* EXERCISE AIM *
Only the stretch of the listing below that runs from the line with "Viewport: 1568px width, 680px height." through the line with "Given: Click the 'Назначение' row label" is to be printed, exactly and with both ends.

*** Block opens ***

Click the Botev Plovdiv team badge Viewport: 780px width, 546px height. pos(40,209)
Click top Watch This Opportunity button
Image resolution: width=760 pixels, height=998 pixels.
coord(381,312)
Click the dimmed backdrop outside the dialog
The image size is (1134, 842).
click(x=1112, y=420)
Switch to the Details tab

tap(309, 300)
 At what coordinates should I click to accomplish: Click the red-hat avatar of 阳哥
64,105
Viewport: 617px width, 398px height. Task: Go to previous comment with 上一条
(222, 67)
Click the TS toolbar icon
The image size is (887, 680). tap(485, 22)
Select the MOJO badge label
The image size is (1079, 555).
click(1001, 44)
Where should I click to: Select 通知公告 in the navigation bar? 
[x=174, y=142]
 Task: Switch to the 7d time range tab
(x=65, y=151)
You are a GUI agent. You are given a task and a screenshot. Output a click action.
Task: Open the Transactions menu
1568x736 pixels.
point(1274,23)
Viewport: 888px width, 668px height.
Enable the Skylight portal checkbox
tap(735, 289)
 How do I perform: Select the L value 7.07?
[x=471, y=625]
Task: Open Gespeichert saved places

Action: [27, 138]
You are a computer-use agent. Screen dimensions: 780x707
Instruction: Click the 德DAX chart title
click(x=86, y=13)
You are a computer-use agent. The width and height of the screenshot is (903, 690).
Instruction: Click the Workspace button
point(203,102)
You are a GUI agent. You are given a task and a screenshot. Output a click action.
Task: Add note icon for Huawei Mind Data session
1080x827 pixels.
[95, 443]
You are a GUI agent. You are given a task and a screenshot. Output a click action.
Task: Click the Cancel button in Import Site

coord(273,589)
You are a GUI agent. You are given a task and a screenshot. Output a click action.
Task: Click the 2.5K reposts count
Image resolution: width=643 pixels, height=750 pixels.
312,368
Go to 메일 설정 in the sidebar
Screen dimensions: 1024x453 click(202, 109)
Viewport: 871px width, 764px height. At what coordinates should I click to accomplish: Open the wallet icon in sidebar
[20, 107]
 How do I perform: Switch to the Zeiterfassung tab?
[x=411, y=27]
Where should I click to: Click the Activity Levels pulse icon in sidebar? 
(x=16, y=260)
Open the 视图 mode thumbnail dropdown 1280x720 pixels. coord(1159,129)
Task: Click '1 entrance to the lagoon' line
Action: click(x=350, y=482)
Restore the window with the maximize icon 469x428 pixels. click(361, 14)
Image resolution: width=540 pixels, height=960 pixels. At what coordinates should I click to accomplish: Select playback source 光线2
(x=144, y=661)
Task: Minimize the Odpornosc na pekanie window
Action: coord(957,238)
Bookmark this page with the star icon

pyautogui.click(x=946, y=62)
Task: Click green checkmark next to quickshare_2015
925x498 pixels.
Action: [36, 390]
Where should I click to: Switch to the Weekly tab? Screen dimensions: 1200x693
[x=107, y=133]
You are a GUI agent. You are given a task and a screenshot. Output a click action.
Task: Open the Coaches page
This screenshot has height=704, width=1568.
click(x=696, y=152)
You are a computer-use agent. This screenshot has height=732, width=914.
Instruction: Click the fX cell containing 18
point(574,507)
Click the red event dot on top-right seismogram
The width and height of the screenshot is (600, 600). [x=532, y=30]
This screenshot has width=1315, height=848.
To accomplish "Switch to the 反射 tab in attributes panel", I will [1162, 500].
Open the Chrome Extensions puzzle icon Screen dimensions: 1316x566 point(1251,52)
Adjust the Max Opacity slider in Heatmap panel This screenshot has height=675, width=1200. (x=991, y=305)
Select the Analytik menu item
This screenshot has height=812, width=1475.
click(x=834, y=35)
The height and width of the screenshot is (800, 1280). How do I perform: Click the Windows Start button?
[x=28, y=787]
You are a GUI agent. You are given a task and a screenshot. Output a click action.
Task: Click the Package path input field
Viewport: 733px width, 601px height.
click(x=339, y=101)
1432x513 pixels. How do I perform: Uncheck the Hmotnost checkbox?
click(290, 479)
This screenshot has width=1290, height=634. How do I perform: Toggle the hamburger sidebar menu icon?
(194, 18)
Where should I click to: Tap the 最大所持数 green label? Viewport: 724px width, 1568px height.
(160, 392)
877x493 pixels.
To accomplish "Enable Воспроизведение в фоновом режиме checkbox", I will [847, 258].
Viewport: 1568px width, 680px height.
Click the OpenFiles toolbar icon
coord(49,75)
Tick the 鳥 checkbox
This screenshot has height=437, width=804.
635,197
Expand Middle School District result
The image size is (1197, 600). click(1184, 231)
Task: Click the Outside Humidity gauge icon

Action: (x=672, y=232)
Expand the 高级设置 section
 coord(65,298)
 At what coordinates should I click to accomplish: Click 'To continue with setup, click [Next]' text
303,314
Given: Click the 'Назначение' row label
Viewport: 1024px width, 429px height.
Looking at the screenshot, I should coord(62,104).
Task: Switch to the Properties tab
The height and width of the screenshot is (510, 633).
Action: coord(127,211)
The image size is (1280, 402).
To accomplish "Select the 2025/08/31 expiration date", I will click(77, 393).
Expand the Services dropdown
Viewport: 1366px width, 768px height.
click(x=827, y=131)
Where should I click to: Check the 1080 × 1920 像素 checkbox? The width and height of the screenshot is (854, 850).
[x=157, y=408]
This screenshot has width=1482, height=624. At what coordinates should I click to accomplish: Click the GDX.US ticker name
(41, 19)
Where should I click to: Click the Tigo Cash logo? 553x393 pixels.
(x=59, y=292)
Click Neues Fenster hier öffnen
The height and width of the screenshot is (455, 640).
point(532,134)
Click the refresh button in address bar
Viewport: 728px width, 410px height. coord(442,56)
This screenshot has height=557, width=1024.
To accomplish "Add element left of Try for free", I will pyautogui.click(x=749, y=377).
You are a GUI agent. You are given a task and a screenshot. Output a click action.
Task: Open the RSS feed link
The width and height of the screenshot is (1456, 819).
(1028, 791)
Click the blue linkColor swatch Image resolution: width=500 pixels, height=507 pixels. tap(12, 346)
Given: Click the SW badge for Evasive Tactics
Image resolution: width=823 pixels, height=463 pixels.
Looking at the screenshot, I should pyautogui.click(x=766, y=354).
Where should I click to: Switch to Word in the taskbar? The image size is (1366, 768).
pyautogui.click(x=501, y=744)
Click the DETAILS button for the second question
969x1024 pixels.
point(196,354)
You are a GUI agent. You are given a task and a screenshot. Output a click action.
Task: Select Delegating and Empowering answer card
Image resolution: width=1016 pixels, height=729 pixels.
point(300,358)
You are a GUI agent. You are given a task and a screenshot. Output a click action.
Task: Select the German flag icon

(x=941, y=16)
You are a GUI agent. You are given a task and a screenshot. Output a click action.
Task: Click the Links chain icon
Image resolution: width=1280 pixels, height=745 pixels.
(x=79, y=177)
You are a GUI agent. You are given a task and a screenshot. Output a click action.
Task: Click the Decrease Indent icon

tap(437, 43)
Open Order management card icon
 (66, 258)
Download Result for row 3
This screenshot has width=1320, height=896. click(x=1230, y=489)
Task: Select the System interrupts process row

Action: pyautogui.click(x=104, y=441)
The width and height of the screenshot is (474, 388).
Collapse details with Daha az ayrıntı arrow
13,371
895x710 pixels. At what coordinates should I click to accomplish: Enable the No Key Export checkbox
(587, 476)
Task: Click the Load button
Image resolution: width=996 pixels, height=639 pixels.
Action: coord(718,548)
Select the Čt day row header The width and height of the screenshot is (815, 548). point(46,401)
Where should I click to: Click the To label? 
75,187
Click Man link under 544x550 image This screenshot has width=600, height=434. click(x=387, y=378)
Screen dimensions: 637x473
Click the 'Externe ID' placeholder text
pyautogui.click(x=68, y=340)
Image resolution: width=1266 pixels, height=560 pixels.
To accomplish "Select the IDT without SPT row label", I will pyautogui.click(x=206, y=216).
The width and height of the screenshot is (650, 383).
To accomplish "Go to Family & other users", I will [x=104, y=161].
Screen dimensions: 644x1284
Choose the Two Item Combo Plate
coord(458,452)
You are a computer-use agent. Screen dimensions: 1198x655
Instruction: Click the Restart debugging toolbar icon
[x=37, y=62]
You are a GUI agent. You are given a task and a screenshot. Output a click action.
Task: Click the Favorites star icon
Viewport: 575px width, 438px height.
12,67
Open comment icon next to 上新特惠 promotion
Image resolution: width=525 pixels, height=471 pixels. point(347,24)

*** Block closes ***

* REPLY TO THE TASK *
Viewport: 1568px width, 680px height.
Click the OpenFiles toolbar icon
coord(49,75)
Tick the 鳥 checkbox
This screenshot has height=437, width=804.
635,197
Expand Middle School District result
The image size is (1197, 600). click(1184, 231)
Task: Click the Outside Humidity gauge icon

Action: (x=672, y=232)
Expand the 高级设置 section
 coord(65,298)
 At what coordinates should I click to accomplish: Click 'To continue with setup, click [Next]' text
303,314
Given: Click the 'Назначение' row label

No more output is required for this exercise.